* _Exercise_:
Among the records below, which lines contain the string "agent"? Report them.
____
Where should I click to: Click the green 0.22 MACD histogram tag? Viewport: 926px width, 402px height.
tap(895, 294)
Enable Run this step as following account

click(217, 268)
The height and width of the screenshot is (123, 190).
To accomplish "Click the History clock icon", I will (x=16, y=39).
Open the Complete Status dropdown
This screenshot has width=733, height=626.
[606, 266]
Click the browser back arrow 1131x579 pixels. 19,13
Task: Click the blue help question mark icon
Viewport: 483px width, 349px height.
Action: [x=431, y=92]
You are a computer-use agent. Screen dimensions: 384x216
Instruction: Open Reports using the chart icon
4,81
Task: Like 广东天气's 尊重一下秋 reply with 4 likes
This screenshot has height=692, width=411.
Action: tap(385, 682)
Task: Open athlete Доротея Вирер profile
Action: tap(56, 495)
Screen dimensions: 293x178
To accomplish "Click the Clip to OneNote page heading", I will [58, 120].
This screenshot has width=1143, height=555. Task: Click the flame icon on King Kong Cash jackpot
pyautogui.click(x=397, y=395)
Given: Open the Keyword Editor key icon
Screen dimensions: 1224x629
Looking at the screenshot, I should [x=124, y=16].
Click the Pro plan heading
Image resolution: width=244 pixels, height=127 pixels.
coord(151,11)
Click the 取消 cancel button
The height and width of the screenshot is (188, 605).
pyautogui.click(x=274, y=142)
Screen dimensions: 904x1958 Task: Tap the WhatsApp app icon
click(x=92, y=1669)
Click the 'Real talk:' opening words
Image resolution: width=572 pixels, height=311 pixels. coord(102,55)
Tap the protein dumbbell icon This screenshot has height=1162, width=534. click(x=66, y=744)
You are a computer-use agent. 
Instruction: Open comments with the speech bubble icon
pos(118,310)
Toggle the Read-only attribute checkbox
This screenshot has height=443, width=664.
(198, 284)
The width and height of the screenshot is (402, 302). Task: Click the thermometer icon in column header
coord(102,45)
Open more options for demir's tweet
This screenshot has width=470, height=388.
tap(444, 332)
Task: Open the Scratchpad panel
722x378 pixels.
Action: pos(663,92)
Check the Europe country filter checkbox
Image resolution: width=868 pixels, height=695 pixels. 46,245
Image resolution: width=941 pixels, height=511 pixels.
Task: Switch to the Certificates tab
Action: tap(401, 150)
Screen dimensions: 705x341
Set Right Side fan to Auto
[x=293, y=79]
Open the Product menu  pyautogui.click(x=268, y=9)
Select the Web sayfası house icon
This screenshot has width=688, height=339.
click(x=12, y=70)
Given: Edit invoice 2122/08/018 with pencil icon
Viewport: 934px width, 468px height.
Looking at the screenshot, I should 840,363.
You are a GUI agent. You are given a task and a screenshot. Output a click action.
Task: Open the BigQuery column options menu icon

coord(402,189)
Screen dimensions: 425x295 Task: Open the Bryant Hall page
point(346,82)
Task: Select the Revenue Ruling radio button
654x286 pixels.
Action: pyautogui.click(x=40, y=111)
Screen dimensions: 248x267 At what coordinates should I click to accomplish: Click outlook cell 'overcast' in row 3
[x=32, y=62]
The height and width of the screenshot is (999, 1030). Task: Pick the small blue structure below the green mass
____
* _Answer section_:
You are a computer-use agent. Screen dimensions: 384x216
You are a computer-use agent. 
You are a GUI agent. You are given a task and a screenshot. Output a click action.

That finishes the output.